The company currently holds the world's largest patent and IP portfolio for Camelina sativa, a nonfood renewable fuel feedstock that grows on otherwise idle or fallow acres between main crop cycles.

==Roundtable on Sustainable Biomaterials Certification==
In November 2012, GCEH became the first company based in North America and the only biodiesel feedstock producer to achieve Roundtable on Sustainable Biomaterials (RSB) certification.

Richard Palmer, CEO of GCEH, is a former member of the RSB Board of Directors.

==Center for Sustainable Energy Farming==
In November 2010, GCEH formed the Center for Sustainable Energy Farming (CFSEF), a non-profit research institution dedicated to advancing the quality of plant-based feedstocks for biofuel production. It is fueled by socially responsible clean energy produced from Jatropha.
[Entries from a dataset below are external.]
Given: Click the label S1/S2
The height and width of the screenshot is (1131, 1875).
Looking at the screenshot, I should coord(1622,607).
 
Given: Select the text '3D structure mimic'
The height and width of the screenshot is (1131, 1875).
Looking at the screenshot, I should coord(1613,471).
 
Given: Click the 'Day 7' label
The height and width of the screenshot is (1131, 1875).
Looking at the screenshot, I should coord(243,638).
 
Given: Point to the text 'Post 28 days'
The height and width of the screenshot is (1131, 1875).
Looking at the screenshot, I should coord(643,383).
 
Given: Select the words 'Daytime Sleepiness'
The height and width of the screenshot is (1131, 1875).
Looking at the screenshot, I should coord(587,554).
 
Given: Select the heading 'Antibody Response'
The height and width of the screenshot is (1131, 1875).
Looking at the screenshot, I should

The Center‘s mission is to perform plant science research in genetics, breeding and horticulture, and further develop technologies to allow for the economic commercialization and sustainability of energy farms. The Center provides a common research platform to foster communication and cooperation among various national and international research institutions and organizations in the biofuel sector. From global economics, environmental and social perspective, this collaboration hope to contribute to the development of more productive energy farms capable of supplying large quantities of plant-based (non-food) oils to replace the use of fossil fuels. The goals of this initiative are to create jobs in the agri-business and alternative energy industries, expand the use of non-productive land, reduce global dependency on oil reserves, and contribute to the reduction of carbon emissions.

The Center is focused on developing high-yielding commercial varieties of Jatropha curcas through interdisciplinary research cooperation across multiple scientific disciplines.